▶ _DOCUMENTO FUENTE_

La película, de estancarse en una reflexión sobre lo estelar, sería un producto decente, pintoresco. Una estampa. Sin embargo, las intenciones de Guzmán van mucho más allá. Él filma a las otras gentes del Atacama, los que miran hacia abajo. La cámara prácticamente se llena de polvo mientras capta a estos hombres y mujeres escarbando la tierra. Porque los muertos, en su forma más tangible, son justamente eso: hueso y polvo. Poco sabemos los espectadores de aquella sensación apabullante que les embarga cuando consiguen una canilla, un fémur o una tibia; es lo único que queda de aquellos que amaron. Lo de Guzmán es un argumento poderoso: en Chile, la opresión se divisa como un ciclo permanente: los mineros vivían en condiciones infrahumanas en el Atacama, las viviendas de éstos se volvieron campos de concentración para los detenidos por Pinochet, y aquellos que buscan los restos de estos detenidos sufren la ignorancia y desidia de una sociedad que no los comprende.
Dos historias que no parecen tener mayor ilación que compartir el mismo contexto espacio-temporal. Eso, por suerte, es refutado por su autor. Ahí la mayor virtud del filme: generar esta yuxtaposición, esta convergencia entre lo maravilloso y abstracto del universo y lo cruento y frágil del ser humano. Hacerla relevante. Ambas historias —y por razones totalmente distintas— apelan a lo más básico de nuestra naturaleza: seguir buscando. De ahí volvemos a la idea del pasado. En el mismo lugar, dos grupos totalmente distintos se dedican a combatir a la memoria y hacerla más valiosa. El montaje es comprensivo con ambos. Si bien para el cierre creemos que hemos visto un film político —dándole mayor relevancia a las escenas de la tierra— eso solo demuestra la profundidad del mensaje como un todo: es tan importante descubrir el origen de nuestra existencia como aquello que la define socialmente.

▶ _CONSIGNA 1_
Copia de la reseña sobre la película de Guzmán el fragmento que va de "Dos historias que" a "la define socialmente.".
▶ _CONSIGNA 2_
Según la reseña sobre la película de Guzmán, ¿por qué en Chile la opresión se divisa como un ciclo permanente?
▶ _CONSIGNA 3_
Prosigue la reseña sobre la película de Guzmán a partir de su última oración.

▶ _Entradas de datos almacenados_
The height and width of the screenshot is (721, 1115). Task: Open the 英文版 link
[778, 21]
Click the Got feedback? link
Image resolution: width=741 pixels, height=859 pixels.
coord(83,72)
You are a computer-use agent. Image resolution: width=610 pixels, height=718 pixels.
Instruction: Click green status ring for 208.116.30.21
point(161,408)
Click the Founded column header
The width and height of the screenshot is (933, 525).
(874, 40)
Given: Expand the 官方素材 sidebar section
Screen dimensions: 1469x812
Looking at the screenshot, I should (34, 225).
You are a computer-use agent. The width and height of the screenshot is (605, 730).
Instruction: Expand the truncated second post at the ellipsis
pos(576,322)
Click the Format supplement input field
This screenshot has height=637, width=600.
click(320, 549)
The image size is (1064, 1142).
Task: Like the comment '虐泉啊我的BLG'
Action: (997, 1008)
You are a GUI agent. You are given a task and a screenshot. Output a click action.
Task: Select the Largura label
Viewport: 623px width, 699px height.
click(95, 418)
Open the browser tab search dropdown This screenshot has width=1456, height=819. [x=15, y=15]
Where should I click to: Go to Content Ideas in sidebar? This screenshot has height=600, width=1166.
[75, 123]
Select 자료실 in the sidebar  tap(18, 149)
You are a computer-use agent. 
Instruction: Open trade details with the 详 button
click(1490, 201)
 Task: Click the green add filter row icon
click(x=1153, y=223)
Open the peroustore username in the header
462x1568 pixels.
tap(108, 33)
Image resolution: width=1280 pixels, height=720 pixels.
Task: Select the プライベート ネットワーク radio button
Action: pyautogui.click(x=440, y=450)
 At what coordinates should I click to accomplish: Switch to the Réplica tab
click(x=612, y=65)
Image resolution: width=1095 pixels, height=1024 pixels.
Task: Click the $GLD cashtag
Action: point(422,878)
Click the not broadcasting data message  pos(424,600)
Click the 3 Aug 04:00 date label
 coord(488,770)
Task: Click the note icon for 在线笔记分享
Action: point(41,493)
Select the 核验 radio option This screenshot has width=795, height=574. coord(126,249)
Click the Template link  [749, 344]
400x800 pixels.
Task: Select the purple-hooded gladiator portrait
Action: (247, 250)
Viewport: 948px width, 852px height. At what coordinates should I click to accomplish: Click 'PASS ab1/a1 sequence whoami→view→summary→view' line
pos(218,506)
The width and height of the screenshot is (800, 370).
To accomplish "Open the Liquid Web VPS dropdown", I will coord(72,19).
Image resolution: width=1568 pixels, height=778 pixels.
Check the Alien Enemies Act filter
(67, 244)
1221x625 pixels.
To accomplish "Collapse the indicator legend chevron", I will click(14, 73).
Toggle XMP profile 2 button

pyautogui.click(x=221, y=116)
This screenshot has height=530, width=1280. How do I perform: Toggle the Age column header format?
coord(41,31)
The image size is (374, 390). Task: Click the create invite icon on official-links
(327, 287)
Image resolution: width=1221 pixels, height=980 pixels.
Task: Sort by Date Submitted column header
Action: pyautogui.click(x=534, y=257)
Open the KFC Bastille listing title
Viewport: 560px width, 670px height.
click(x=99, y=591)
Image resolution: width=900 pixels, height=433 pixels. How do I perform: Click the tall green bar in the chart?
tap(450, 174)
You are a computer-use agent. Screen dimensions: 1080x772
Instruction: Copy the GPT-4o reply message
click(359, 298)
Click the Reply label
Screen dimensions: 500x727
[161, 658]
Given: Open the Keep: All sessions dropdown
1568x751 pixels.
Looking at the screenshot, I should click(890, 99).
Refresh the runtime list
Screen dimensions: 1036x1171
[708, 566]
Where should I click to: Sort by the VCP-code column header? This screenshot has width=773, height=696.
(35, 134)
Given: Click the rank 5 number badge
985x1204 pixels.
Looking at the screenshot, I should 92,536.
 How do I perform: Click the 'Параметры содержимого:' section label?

▶ _RESPUESTA 1_
Dos historias que no parecen tener mayor ilación que compartir el mismo contexto espacio-temporal. Eso, por suerte, es refutado por su autor. Ahí la mayor virtud del filme: generar esta yuxtaposición, esta convergencia entre lo maravilloso y abstracto del universo y lo cruento y frágil del ser humano. Hacerla relevante. Ambas historias —y por razones totalmente distintas— apelan a lo más básico de nuestra naturaleza: seguir buscando. De ahí volvemos a la idea del pasado. En el mismo lugar, dos grupos totalmente distintos se dedican a combatir a la memoria y hacerla más valiosa. El montaje es comprensivo con ambos. Si bien para el cierre creemos que hemos visto un film político —dándole mayor relevancia a las escenas de la tierra— eso solo demuestra la profundidad del mensaje como un todo: es tan importante descubrir el origen de nuestra existencia como aquello que la define socialmente.

▶ _RESPUESTA 2_
Porque los mineros vivían en condiciones infrahumanas en el Atacama, sus viviendas se volvieron campos de concentración para los detenidos por Pinochet, y quienes buscan los restos de esos detenidos sufren la ignorancia y desidia de una sociedad que no los comprende.

▶ _RESPUESTA 3_
Ahora bien, un film tan ambicioso en su concepto debe ser rendidor en su ejecución: lo técnico, lo estético, termina siendo también relevante para entender lo que el subtexto nos dice. Y funciona. Como dijimos, estamos ante una película de silencios amplios, de planos generales y paneos contantes, que incitan a la reflexión. Es densa, eso sí, pero lo suficientemente empática para no alienar al espectador. Para ambos lados juega, por ejemplo, un elemento característico del filme como la narración de Guzmán: una voz parsimoniosa y calmada que va describiendo escena por escena. Las palabras de Guzmán resuenan en los páramos desiertos, labrando en la roca los pensamientos de un superviviente, un hombre herido. Su tranquilidad puede confundirse con monotonía, pero también, puede ser vista como humildad y tolerancia; su voz entonces, es la de alguien sabio, comprensivo.
Eso es Nostalgia de la luz. Una muestra perfecta del estilo de Guzmán: uno que cohesiona, que concilia, que perdura. Con menos de 90 minutos, dice mucho, más de lo que nos traen la mayoría de películas. Es así que el desierto se transforma en fiel confidente, en receptor de aquellas revelaciones que no se dicen a simple vista; un lugar indispensable para la inherente búsqueda del por respuestas. Respuestas que en definitiva, deben ser expuestas. Verdad.